SOBRE CONSELHOS
Não gosto de dar conselhos.
Já tenho
problemas em assumir as consequências dos meus próprios erros; não me atrai em
nada, a ideia de ter a menor participação em erros alheios. Cada um que faça as
suas próprias burradas.
Mas, se eu fosse
dar um conselho, com certeza seria este: dê sempre o melhor de si, em tudo que
estiver fazendo. Porque nem tudo vai dar certo; e a frustração já é castigo
suficiente, quando dá errado.
Pior ainda será
o remorso, se você souber que não fez tudo que poderia ter feito; aí, é soda; e limonada, ainda por cima. Uma coisa é ver que não conseguiu; outra, saber que você
teve culpa nisso.
Entendeu? Eu, pelo
menos, sou assim: posso viver tranquilamente, se não alcançar algo que queria;
mas não me sentiria bem, se não soubesse que fiz tudo que podia, para conseguir
chegar lá.
Percebi
claramente isto, no fim do meu primeiro casamento. Traumático, claro, principalmente
por causa dos filhos; mas consegui seguir em frente, porque tinha a consciência tranquila: fiz tudo que podia.
E, talvez por
isto, a separação não me custou os filhos. Reduziu, claro, o tempo de
convivência; mas não nos separou. E até hoje estamos juntos, apesar das distâncias entre as cidades onde moramos.
Este seria o
meu segundo conselho: fale a verdade, sempre; possível ou não.
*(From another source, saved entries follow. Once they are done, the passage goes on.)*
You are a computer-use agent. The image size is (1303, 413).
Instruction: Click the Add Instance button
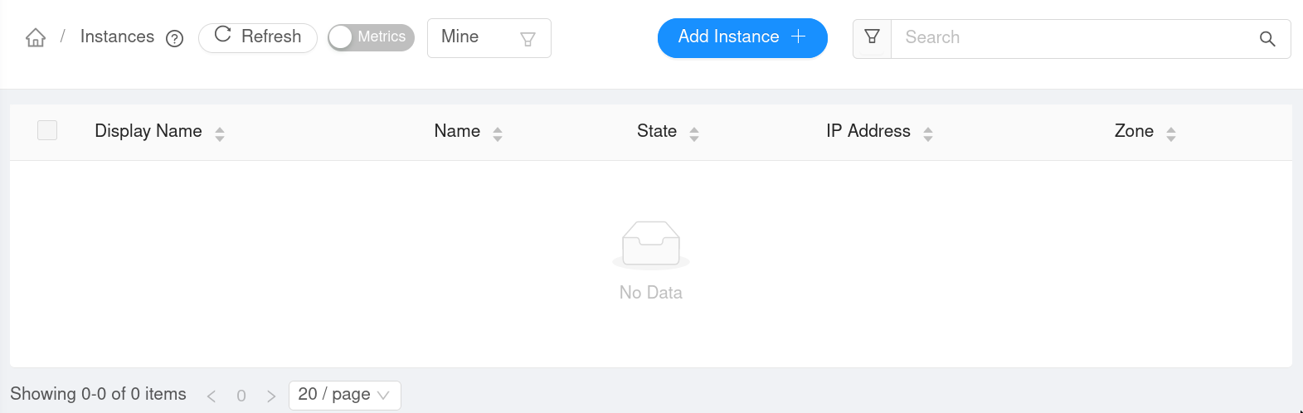(742, 37)
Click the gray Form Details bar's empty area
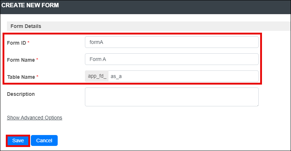Image resolution: width=291 pixels, height=151 pixels. [x=165, y=26]
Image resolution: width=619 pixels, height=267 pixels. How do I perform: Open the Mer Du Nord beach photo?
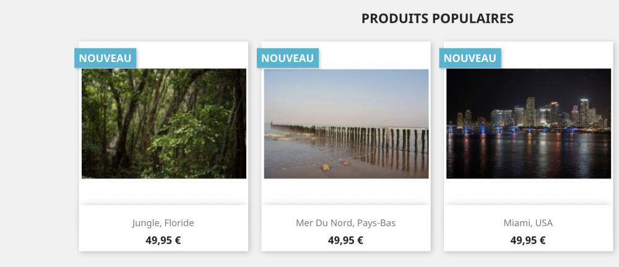(x=346, y=123)
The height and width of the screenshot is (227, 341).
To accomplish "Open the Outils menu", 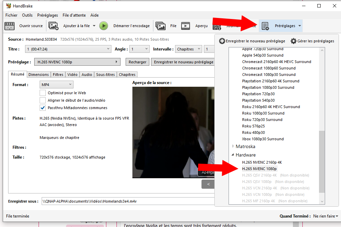I will point(27,15).
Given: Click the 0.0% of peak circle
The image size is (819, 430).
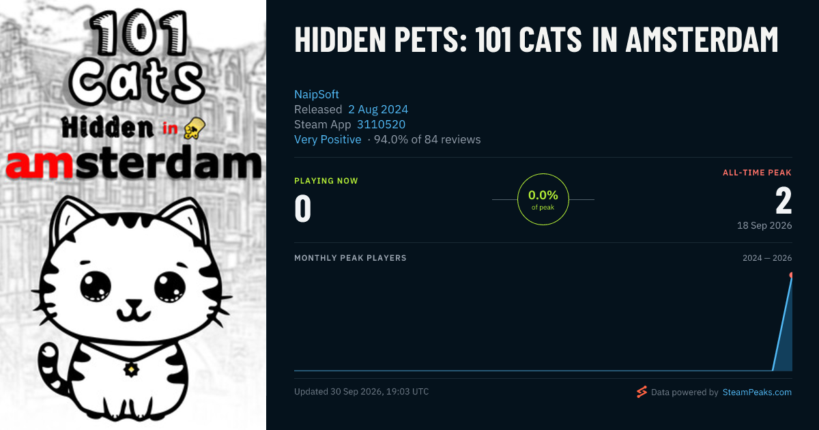Looking at the screenshot, I should [x=543, y=199].
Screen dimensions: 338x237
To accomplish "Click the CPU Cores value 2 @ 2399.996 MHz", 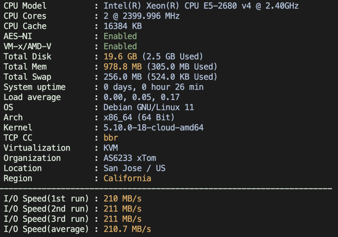I will point(142,16).
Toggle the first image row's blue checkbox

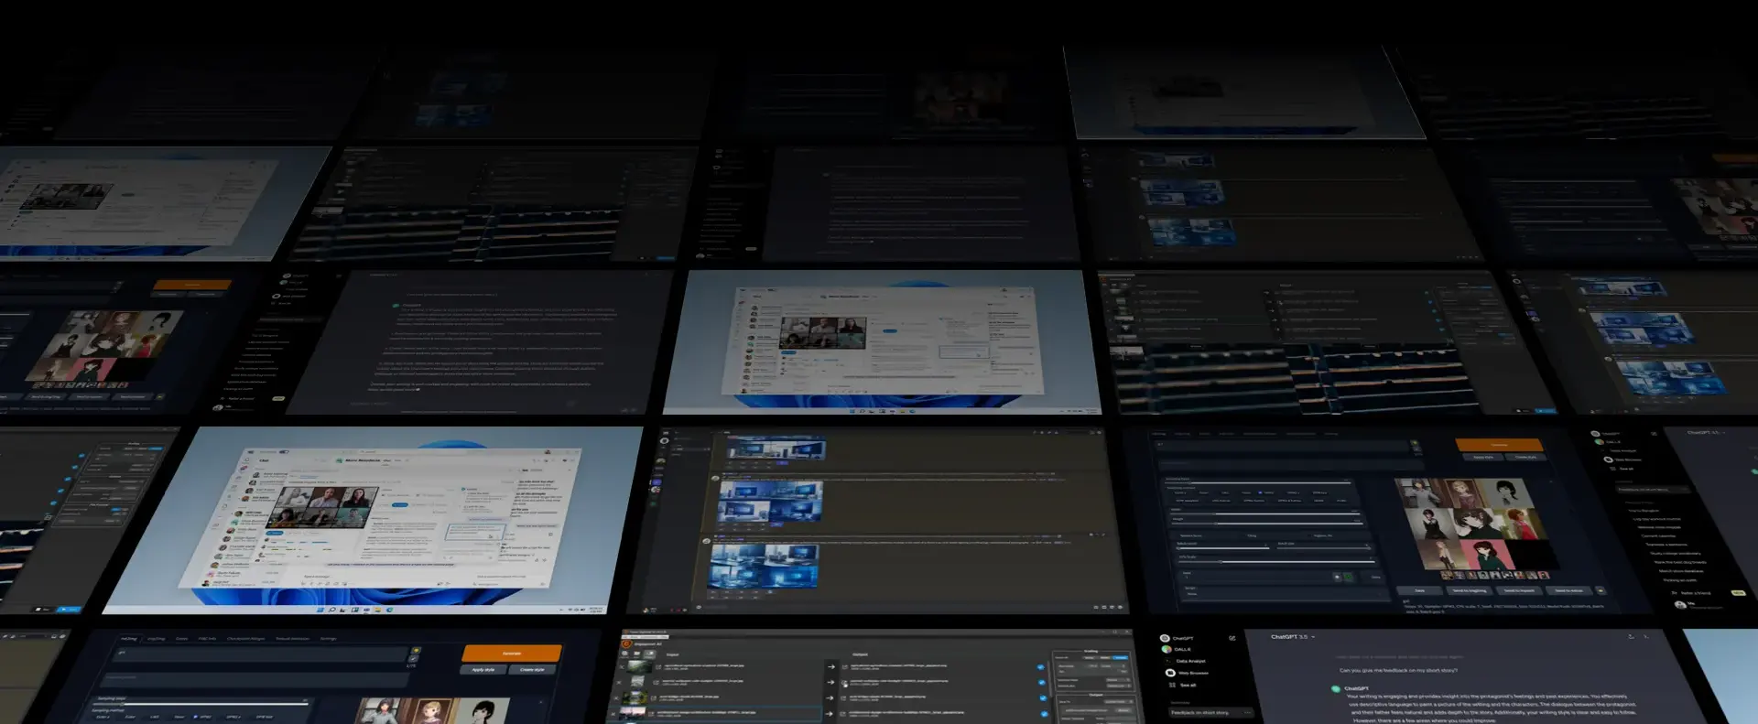coord(1040,667)
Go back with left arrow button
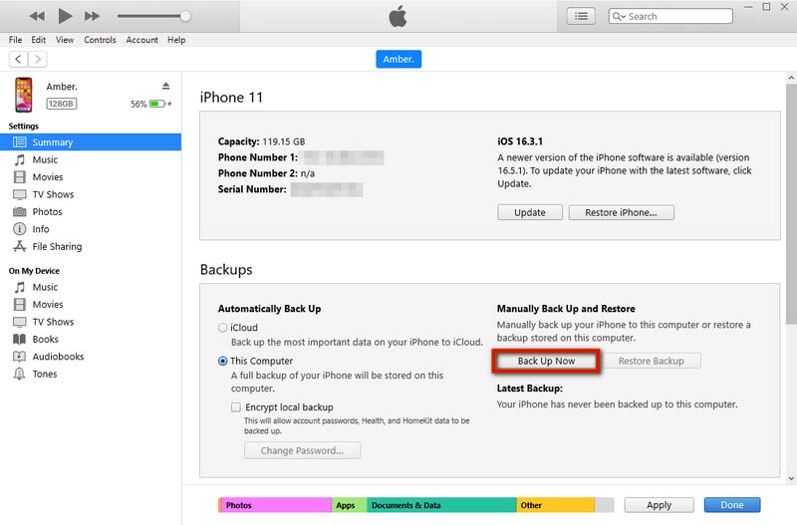The height and width of the screenshot is (525, 797). pyautogui.click(x=19, y=60)
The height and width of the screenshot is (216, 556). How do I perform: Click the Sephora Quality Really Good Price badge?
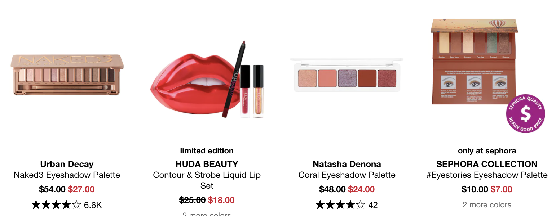tap(526, 114)
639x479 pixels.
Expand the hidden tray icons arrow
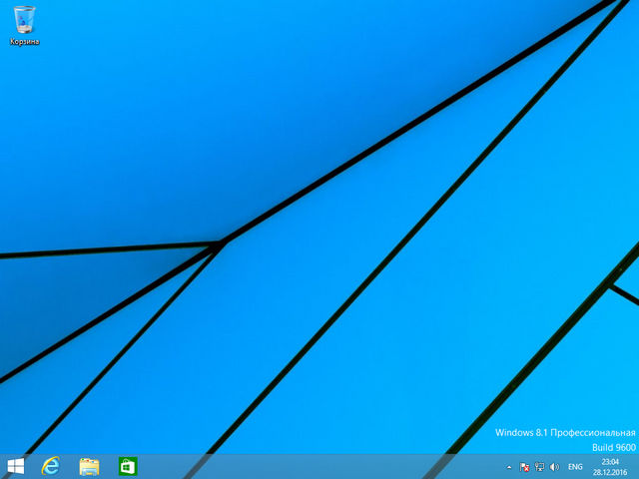click(x=509, y=467)
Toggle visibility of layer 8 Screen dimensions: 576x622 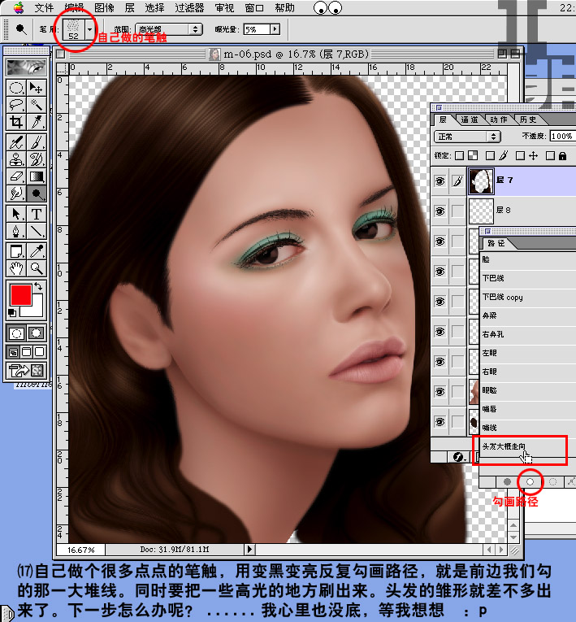440,211
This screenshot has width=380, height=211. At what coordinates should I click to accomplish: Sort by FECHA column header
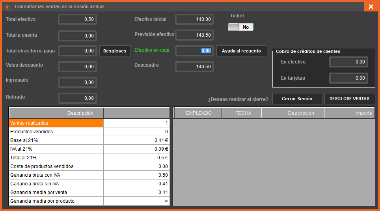point(243,113)
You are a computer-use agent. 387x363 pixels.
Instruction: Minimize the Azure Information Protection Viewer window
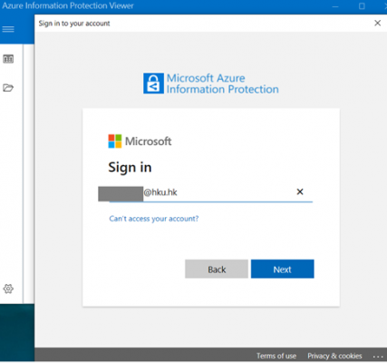point(335,6)
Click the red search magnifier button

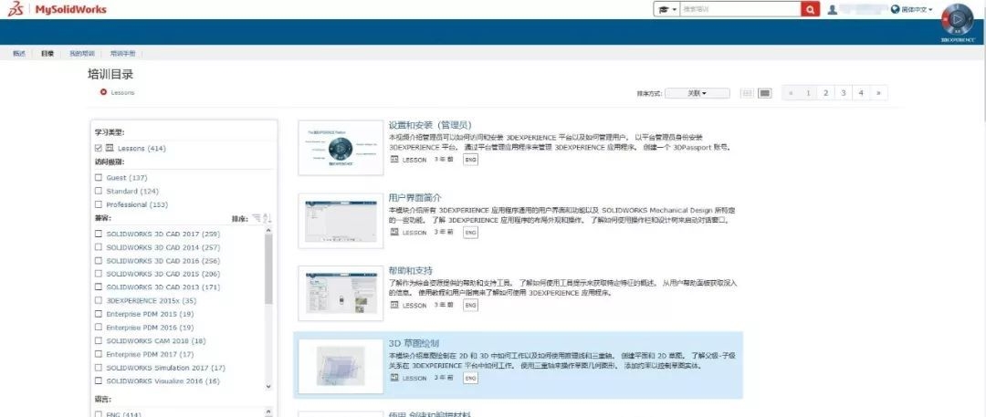pos(811,9)
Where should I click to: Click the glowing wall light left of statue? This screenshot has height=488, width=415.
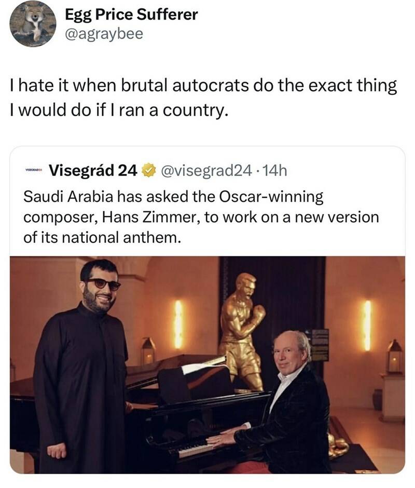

A mentira se
reproduz, mais ligeiro que os coelhos: uma leva a outra e, quando a pessoa vê,
está presa em uma teia de medo.
É algo que já
escrevi: "Melhor corar, ao dizer uma verdade, do que amarelar ao ser apanhado
em uma mentira.". E, acreditem, é mesmo; já passei por ambas as experiências, e
sei muito bem o que digo.
A vida nos
ensina muito. Mas é como qualquer escola: de nada adianta o professor, se o
aluno não está disposto a aprender; cada pessoa tem o dia certo de aprender
cada lição que lhe seja mostrada.
E este seria,
talvez, o terceiro conselho: "Nunca procure levar alguém pelo caminho que você
acha melhor.". Cada pessoa é diferente, e o seu caminho pode não ser o melhor
para ele; quase nunca é.
A vida gira em
círculos, e aqui voltamos ao início; este é o motivo pelo qual não gosto de dar
conselhos. Não importa o quanto eu ame uma pessoa, não me cabe o direito de poupá-la
do que julgo erros.
Porque cada um
tem o direito de cometer os seus próprios erros, e aprender com eles; como
aconteceu e acontece comigo. Como eu poderia ter chegado até aqui senão tropeçando, caindo e levantando?
É assim que
vamos em frente; que aprendemos e nos tornamos melhores. Ou não. Mas este é um
direito de cada um: errar e acertar, aprender e evitar os erros; ou repetí-los,
enquanto seja necessário.
Por isto, não gosto de dar conselhos.